## Task statement
Across the data below, in how many lines does the word "announcement" appear? Give only the number.

## Information

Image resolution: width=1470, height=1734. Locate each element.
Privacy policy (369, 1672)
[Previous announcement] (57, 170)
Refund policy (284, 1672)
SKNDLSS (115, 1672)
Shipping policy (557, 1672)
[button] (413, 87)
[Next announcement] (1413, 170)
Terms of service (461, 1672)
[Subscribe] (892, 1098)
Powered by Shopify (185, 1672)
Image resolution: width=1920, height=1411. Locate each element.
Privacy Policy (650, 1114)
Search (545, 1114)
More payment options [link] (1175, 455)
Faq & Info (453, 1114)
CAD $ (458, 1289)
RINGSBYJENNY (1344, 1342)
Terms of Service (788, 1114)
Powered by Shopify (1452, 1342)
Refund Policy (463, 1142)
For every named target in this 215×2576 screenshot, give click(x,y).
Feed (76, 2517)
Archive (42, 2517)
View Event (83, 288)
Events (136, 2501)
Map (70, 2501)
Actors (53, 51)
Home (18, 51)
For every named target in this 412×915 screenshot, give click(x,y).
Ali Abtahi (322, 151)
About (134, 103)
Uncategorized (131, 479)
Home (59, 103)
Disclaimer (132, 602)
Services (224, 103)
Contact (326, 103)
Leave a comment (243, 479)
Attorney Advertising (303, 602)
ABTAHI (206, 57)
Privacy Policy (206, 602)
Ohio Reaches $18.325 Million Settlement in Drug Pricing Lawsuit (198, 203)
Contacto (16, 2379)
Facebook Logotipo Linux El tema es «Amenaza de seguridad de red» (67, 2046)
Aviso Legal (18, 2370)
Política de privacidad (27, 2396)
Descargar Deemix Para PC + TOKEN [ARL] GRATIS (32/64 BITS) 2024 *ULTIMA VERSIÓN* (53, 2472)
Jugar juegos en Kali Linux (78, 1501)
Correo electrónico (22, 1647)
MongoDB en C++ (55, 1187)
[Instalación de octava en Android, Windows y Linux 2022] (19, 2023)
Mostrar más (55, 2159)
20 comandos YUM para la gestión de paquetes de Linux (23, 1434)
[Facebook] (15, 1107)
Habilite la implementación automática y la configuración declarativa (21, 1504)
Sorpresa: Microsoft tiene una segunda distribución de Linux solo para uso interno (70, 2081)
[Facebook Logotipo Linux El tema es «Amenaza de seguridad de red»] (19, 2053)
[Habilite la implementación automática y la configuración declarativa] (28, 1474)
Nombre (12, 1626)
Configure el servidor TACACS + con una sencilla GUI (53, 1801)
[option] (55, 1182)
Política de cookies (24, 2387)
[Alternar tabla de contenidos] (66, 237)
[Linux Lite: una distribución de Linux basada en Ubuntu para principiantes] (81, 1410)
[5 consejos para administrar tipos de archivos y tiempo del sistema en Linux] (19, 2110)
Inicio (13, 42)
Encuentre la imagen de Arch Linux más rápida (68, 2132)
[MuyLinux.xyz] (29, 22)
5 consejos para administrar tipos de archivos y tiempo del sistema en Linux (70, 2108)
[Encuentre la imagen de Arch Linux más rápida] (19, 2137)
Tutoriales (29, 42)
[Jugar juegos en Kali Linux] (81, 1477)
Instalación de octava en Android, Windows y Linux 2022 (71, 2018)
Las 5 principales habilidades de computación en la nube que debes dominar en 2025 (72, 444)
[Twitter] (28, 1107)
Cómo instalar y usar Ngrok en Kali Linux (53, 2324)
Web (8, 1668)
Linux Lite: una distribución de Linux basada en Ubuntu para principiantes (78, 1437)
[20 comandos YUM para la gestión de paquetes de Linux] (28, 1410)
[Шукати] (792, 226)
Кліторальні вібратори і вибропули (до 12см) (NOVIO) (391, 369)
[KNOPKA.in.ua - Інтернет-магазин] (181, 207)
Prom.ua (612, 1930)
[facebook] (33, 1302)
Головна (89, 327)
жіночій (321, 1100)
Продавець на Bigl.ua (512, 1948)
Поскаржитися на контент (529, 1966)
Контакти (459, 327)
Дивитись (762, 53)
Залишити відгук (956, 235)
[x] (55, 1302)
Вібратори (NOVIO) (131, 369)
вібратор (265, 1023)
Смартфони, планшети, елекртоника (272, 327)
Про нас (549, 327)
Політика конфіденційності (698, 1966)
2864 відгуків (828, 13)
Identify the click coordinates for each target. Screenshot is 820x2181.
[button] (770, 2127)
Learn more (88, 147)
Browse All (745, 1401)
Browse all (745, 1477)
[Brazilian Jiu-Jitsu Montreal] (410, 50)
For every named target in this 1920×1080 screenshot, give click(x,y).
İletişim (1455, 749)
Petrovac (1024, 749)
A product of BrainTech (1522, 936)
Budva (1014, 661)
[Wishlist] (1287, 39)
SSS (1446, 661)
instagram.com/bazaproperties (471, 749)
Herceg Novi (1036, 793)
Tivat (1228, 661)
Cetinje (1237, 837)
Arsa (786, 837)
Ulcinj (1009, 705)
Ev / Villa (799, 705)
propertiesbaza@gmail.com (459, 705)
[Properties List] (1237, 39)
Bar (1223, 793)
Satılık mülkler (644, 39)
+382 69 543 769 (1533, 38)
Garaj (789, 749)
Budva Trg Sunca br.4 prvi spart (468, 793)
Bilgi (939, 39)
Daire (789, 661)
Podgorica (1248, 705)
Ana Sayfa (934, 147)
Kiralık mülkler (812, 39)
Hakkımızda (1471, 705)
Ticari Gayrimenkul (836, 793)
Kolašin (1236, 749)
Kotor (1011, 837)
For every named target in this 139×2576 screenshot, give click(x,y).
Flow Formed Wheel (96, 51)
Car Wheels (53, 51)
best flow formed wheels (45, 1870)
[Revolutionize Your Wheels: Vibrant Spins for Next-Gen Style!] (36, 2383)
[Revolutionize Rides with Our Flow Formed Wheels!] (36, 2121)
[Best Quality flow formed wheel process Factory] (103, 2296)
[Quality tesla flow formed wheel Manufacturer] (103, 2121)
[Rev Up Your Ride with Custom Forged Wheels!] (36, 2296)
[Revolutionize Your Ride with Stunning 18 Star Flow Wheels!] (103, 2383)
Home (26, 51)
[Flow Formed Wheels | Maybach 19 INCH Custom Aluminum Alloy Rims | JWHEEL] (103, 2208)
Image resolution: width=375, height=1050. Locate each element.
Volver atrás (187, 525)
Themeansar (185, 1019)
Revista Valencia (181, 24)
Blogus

## Solution for this task
2